I am talking about electronic NON-COMPUTER devices that use computer CHIPS.
They are not going to recycle an old graphics card to build a weather radar, and it doesn’t matter how fast computers were 10 years ago when building a new elevator.
I’m saying that every modern everything needs those chips and they’re using them only for one industry, and every other industry, including but not limited to computers, is heavily impacted by that.
The majority of the western world’s labour force is now comprised of middle management like roles that are trained to extract every gram of wealth out of
productsconsumers while they enact their intermediation role that was invented to avoid massive unemployment now that everyone (regardless of competence) has a uni degree.

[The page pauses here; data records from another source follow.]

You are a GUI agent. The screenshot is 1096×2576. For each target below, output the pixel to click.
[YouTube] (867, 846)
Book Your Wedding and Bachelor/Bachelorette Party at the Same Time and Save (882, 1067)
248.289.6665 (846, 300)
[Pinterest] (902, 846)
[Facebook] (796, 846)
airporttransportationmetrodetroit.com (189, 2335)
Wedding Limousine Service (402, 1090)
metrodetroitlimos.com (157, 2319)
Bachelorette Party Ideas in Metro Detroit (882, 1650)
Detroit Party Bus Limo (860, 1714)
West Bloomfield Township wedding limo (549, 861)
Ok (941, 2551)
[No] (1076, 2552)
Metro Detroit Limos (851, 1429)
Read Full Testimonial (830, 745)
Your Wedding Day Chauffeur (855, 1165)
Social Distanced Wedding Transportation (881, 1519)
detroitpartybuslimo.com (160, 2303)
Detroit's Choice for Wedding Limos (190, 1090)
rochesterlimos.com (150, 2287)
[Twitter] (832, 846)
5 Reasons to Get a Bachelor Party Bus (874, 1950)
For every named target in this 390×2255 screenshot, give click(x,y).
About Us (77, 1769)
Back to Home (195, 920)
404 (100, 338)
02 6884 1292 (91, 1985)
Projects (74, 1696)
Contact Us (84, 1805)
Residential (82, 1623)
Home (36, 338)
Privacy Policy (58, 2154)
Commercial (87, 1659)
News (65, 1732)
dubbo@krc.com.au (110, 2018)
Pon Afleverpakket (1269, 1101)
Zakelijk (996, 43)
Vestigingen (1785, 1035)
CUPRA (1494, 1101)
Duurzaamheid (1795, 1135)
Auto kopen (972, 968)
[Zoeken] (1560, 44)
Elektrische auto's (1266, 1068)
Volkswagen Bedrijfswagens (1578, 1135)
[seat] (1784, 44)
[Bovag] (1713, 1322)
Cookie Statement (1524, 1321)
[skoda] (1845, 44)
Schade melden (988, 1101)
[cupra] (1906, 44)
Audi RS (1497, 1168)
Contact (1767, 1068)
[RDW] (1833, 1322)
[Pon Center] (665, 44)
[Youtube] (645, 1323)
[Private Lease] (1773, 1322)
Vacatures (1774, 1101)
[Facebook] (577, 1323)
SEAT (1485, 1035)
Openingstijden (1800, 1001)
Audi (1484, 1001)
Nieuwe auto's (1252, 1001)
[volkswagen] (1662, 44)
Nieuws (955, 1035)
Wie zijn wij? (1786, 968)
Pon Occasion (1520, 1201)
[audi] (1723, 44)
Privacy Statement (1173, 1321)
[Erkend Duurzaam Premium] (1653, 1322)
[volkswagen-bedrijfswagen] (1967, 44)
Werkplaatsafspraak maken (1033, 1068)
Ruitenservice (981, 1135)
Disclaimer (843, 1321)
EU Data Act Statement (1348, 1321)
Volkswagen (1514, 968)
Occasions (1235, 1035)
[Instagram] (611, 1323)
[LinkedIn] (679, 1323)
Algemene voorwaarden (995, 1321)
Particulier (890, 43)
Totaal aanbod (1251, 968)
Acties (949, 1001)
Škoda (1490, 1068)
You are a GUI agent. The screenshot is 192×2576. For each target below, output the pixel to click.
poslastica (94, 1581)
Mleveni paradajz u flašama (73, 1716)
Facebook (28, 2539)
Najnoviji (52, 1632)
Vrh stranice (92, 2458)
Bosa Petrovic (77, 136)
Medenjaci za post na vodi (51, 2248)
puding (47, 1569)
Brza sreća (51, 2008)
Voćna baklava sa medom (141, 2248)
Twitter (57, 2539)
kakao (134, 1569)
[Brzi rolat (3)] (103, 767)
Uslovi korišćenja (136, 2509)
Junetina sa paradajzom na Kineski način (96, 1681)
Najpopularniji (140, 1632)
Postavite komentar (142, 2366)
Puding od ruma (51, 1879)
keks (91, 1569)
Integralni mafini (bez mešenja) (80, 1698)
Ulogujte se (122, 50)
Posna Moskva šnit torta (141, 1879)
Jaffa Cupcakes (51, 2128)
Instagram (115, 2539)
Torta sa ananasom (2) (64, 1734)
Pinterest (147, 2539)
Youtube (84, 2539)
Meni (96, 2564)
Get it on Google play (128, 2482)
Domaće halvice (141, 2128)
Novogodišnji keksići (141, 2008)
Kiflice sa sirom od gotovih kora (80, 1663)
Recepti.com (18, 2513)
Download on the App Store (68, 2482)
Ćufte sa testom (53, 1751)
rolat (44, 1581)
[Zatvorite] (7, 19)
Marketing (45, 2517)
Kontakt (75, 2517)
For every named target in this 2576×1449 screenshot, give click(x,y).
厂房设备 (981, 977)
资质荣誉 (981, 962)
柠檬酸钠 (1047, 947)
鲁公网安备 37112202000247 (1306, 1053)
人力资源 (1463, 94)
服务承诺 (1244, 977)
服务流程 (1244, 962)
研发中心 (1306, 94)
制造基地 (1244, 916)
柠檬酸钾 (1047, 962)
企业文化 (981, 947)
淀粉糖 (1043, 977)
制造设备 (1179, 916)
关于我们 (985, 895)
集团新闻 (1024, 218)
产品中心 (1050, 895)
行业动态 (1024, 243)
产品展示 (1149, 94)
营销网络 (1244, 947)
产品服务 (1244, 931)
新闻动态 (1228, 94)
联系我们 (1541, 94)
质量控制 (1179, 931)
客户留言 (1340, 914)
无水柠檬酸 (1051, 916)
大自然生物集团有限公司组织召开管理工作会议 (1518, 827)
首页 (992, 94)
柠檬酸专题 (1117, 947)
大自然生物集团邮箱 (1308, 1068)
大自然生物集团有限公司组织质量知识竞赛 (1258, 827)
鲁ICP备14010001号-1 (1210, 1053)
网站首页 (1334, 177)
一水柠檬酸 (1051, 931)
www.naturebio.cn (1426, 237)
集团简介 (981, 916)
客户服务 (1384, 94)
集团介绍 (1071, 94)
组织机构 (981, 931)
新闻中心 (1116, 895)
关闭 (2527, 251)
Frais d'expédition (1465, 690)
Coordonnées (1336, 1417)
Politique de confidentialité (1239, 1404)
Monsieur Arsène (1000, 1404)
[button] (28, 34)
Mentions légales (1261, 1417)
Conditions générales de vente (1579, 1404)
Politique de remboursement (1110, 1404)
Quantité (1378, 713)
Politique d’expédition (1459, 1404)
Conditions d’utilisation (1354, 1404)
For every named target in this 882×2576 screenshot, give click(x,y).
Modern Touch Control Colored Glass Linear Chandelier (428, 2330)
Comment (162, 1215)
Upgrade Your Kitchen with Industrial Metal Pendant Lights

When MsCs started having to work food retail the powers that be should have woken up and regulated numerus clausu. They didn’t, so here we are. Karen from dumbfuqistan has a PhD in ML because Unis aren’t allowed to flunk dumb dumbs anymore so a degree is virtually worthless when selecting candidates for a job, despite the fact Karen’s competence wasn’t really evaluated at all during her PhD. Don’t get me wrong, unis are extremely important, but the onus of figuring out if people learned well enough during uni has transitioned from the educators to employers. So when a conman comes to sell AGI to Karen’s employer, Karen, CTO, with a PhD in machine learning, has no fucking clue the conman is full of shit and advises her peers and superiors to buy into it.And that is yet another symptom we’re living in late stage capitalism.